◆ **Texte fourni**
« Il faut instituer un nombre minimal de soignants par patient hospitalisé et s’en donner les moyens financiers »
Le droit à la santé est un droit fondamental inscrit dans la Constitution. L’accès en temps utile à des soins de santé d’une qualité suffisante et d’un coût abordable doit être garanti pour la population. Or, la dégradation actuelle du système hospitalier est telle qu’elle atteint cette promesse républicaine d’égalité et de fraternité.
Entre le 15 janvier 2023 et le 15 janvier 2024, le Collectif inter-hôpitaux a recensé plus de deux mille articles de la presse quotidienne régionale sur les difficultés hospitalières, trois cent cinquante-cinq articles signalaient des fermetures de services hospitaliers, notamment d’urgence, ces fermetures étant toujours liées à des pénuries de personnel.
Parmi les carences les plus profondes, la pédopsychiatrie est sinistrée : quand 1,6 million d’enfants présentent un trouble psychique caractérisé et ont des besoins de soins associés, seuls de 750 000 à 800 000 d’entre eux les obtiennent, dans des conditions souvent dégradées.
Ces chiffres brossent le portrait d’une catastrophe sanitaire à l’œuvre dans notre pays : la psychiatrie est laissée à l’abandon, les services des urgences ferment les uns après les autres, ce sont près de la moitié des équipes qui manquent à Grenoble, à Orléans, à Saint-Etienne, etc.
Soigner à moindre coût
Pourquoi cette catastrophe ? Car, depuis vingt ans, l’organisation du travail à l’hôpital a été pensée pour être plus « efficiente », autrement dit pour soigner à moindre coût. Les deux tiers du budget des hôpitaux étant les salaires du personnel, la stratégie a été d’intensifier le travail pour le personnel soignant, selon les injonctions du Comité interministériel de la performance et de la modernisation de l’offre de soins hospitaliers (Copermo) pour l’ouverture de tout nouveau bâtiment ou suivant les « boîtes à outils » produits par l’Agence nationale d’appui à la performance des établissements de santé et médico-sociaux (ANAP).

◆ **Données à analyser**
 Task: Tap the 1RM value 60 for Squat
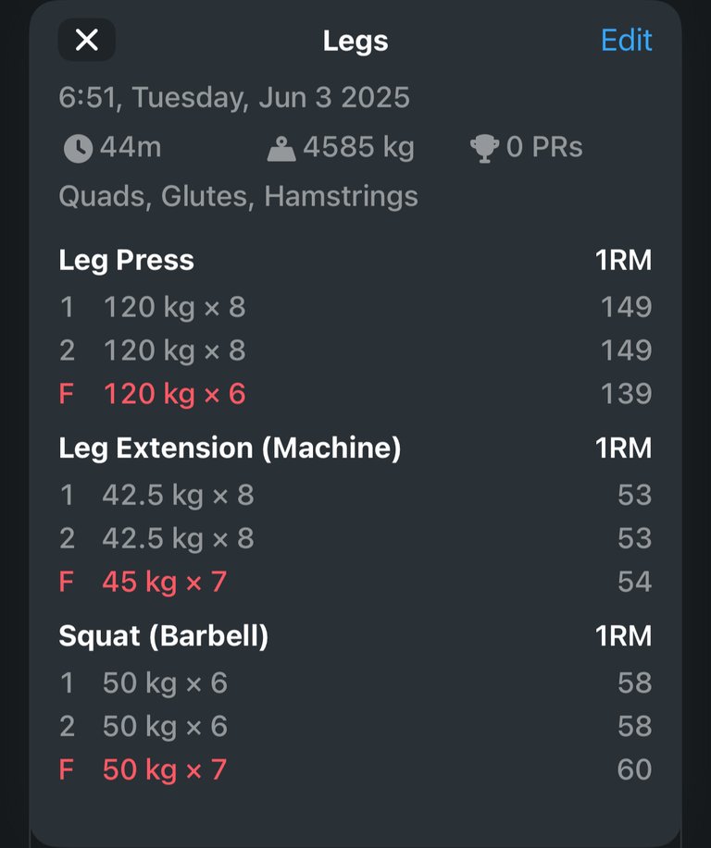click(x=635, y=769)
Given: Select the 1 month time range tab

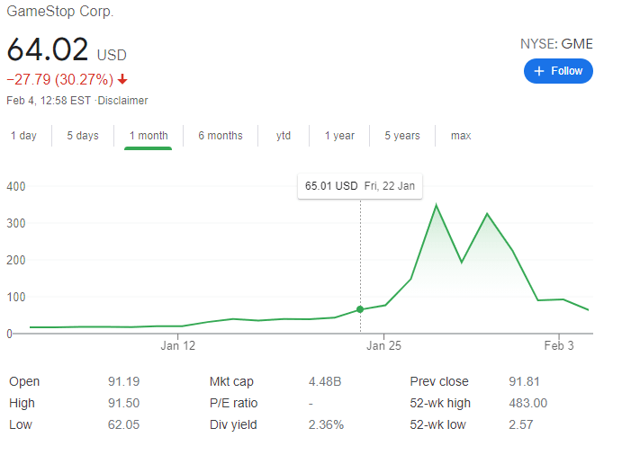Looking at the screenshot, I should pos(149,136).
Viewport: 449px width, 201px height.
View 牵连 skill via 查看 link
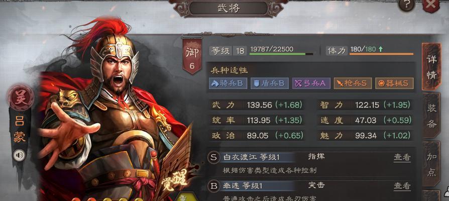(x=402, y=186)
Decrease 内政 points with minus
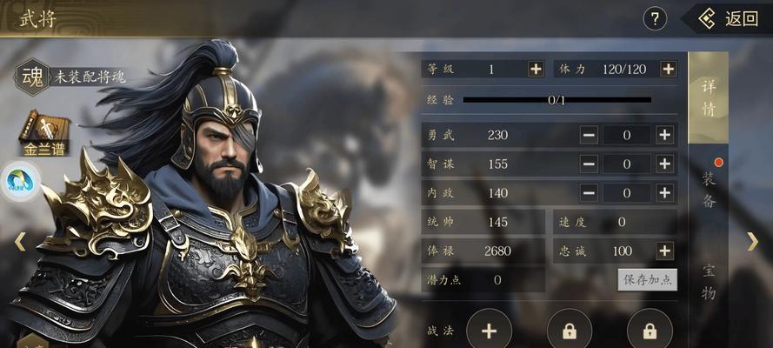773x348 pixels. pyautogui.click(x=589, y=193)
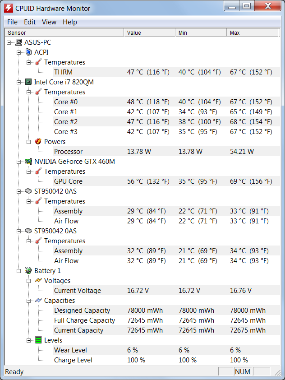The width and height of the screenshot is (285, 380).
Task: Click the Max column header
Action: pyautogui.click(x=253, y=33)
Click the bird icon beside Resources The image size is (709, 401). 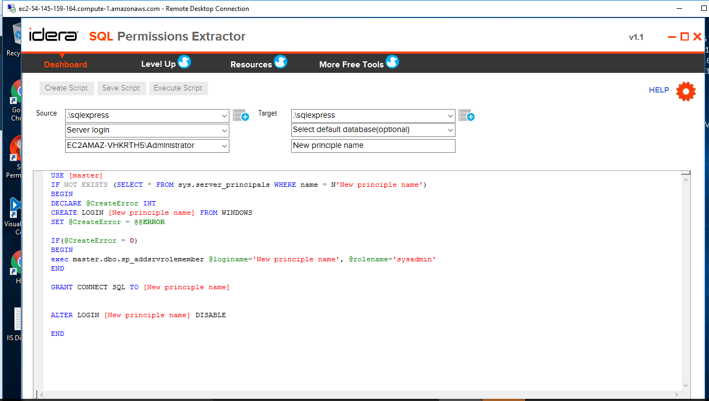click(x=280, y=62)
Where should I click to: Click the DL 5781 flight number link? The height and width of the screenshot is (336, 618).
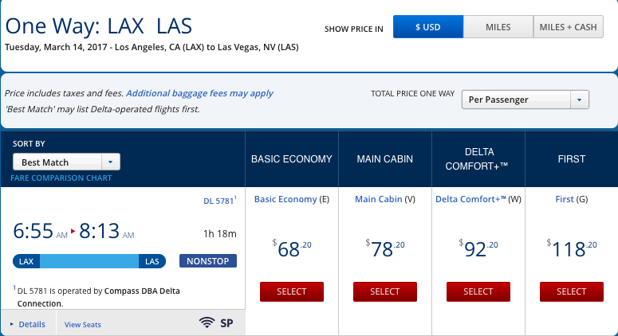tap(218, 201)
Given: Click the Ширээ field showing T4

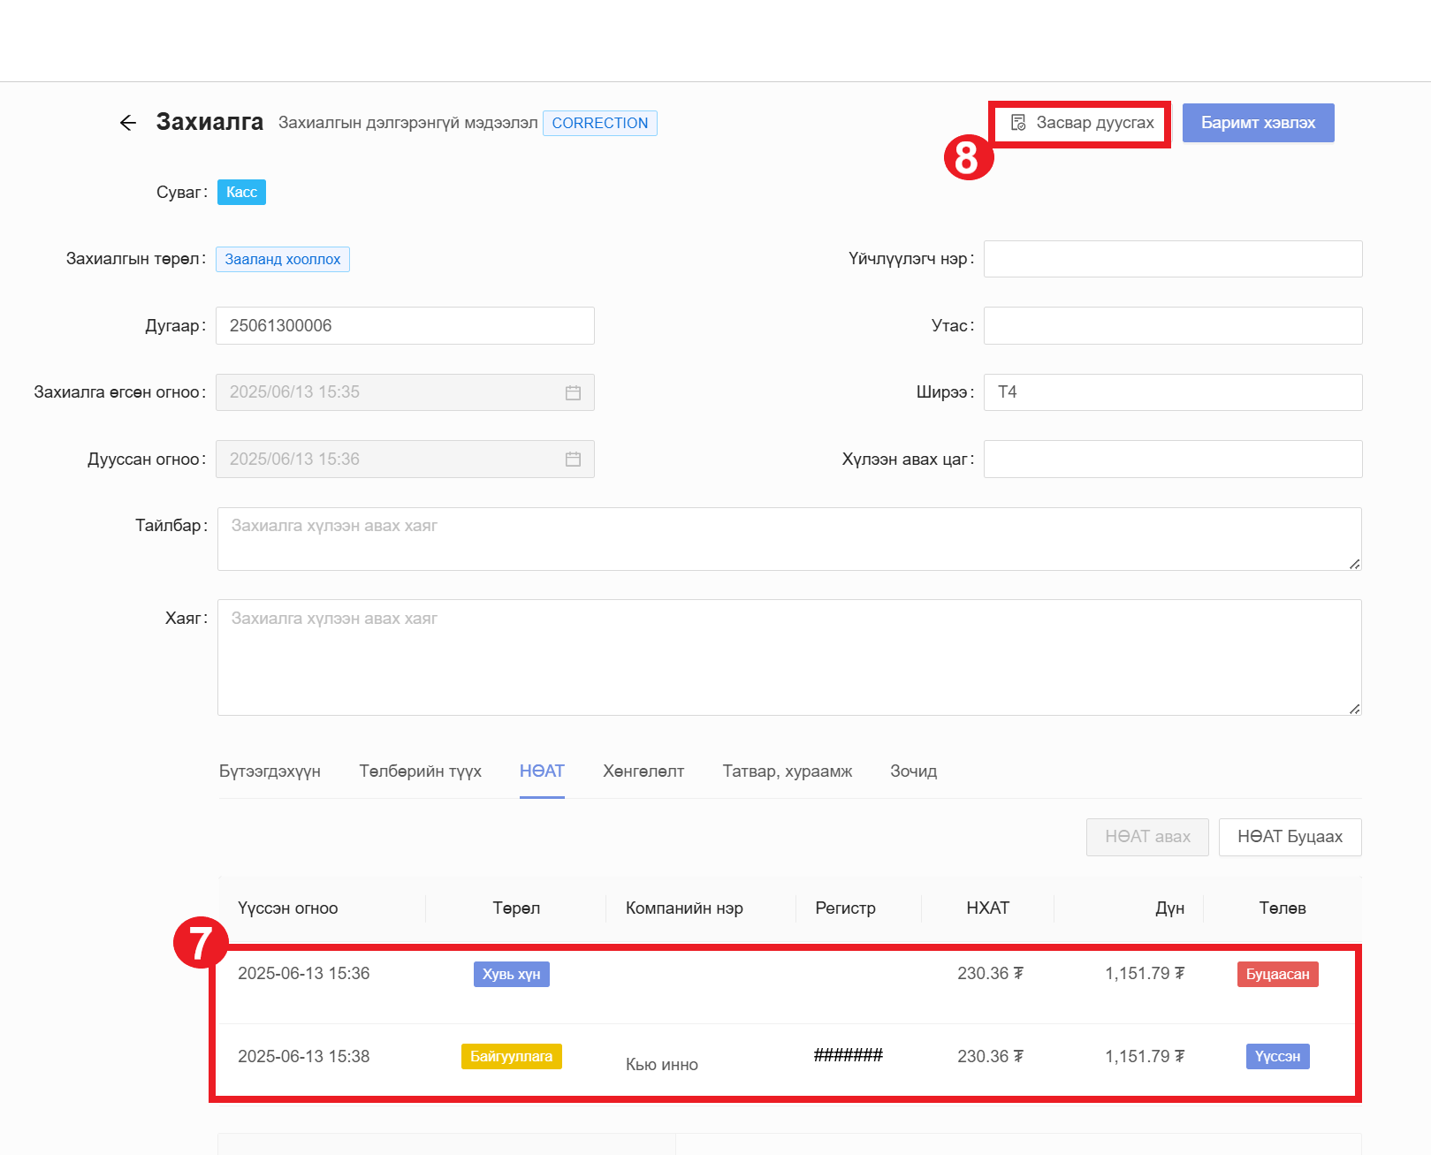Looking at the screenshot, I should pyautogui.click(x=1172, y=392).
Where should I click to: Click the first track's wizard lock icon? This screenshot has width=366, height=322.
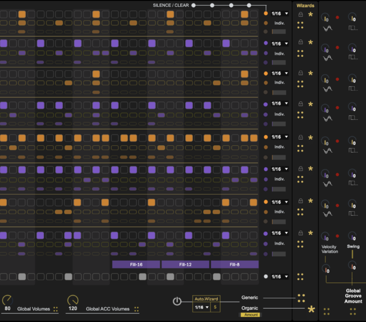tap(301, 14)
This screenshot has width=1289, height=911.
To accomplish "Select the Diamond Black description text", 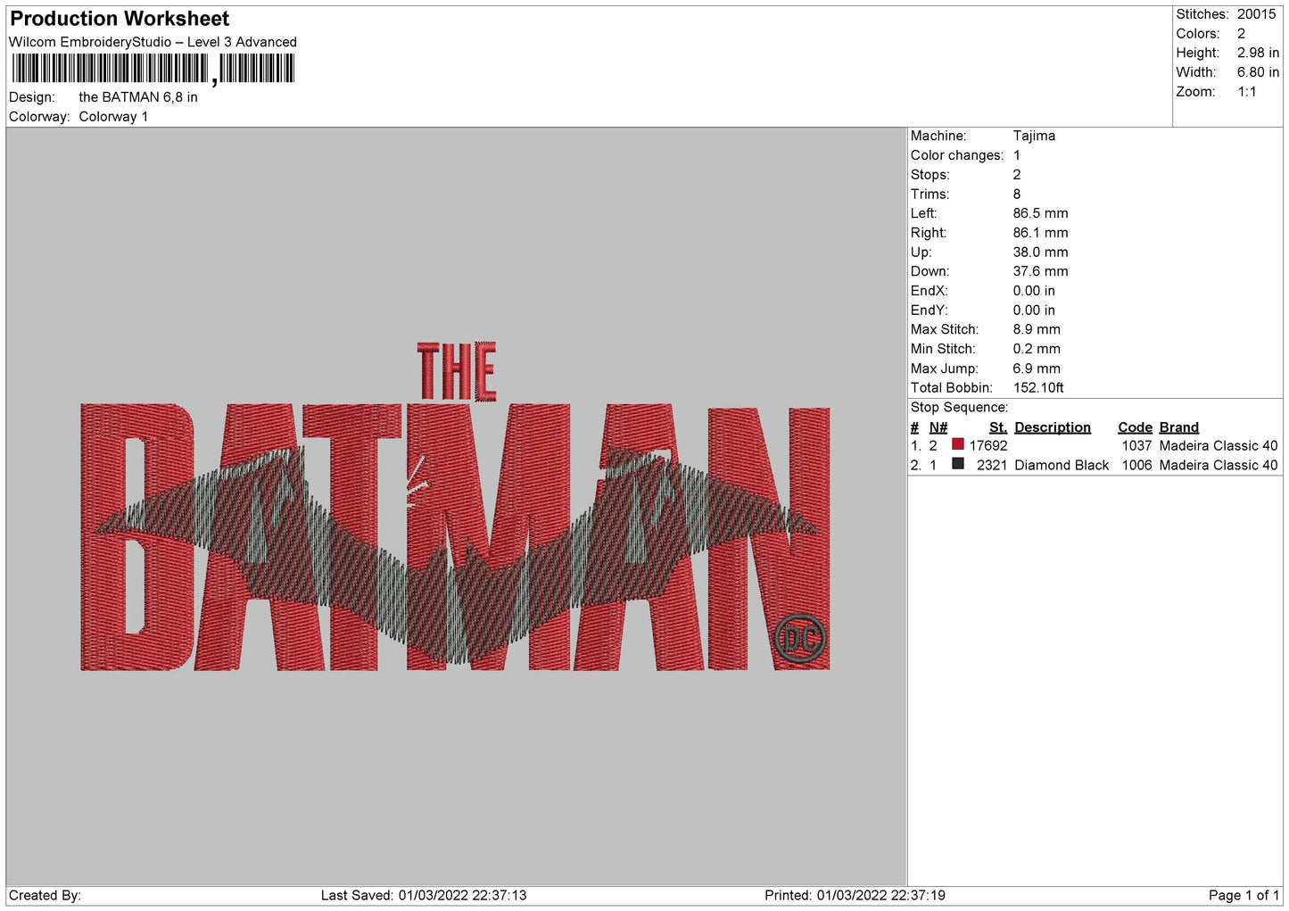I will coord(1062,465).

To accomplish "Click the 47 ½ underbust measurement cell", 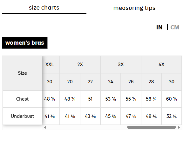I will tap(131, 116).
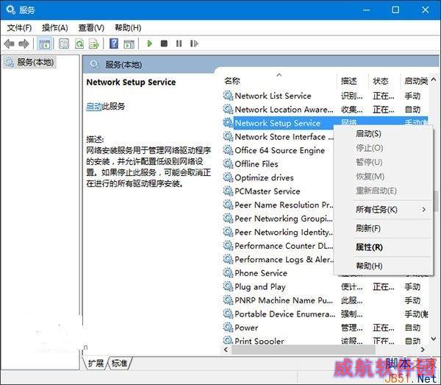Click the green Start Service play icon

pos(150,43)
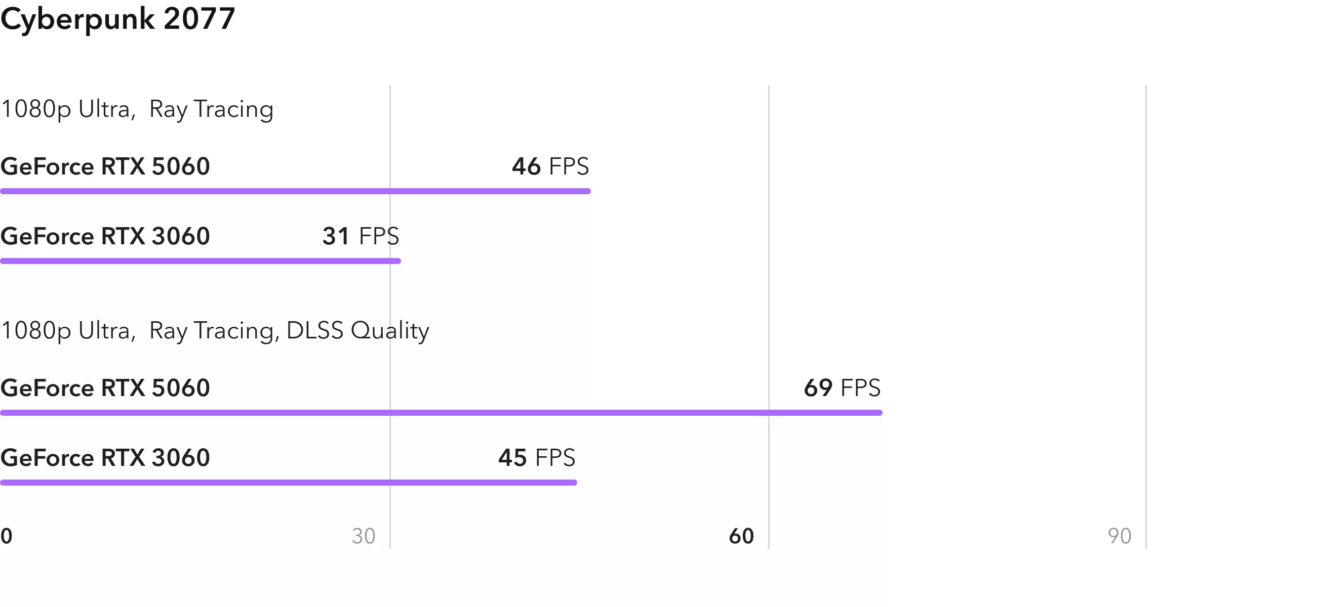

◆ **Travail demandé**
Poursuivez le texte sur la crise hospitalière à partir de sa dernière phrase. Les lignes ci-dessus proviennent d’une source distincte.

◆ **Résultat produit**
Concrètement, c’est davantage de malades par médecin, par infirmière, par aide-soignante, une réduction des temps d’échange entre soignants et patients, une vision productiviste du soin avec une chasse aux temps morts.
Ces choix politiques ont eu pour résultat un accroissement du turnover et la fuite du personnel soignant, bien avant l’épidémie due au Covid-19. Aujourd’hui, 30 % des postes de médecin hospitalier ne sont pas pourvus, les infirmières et les aides-soignantes s’en vont écœurées après cinq ans d’exercice à l’hôpital.
Le cercle vicieux est enclenché : en raison de la pénurie de personnel, le travail s’intensifie pour le personnel soignant restant en poste, ce qui génère des départs, et détériore l’attractivité des métiers du soin pour les jeunes diplômés. A la fin, les services ferment.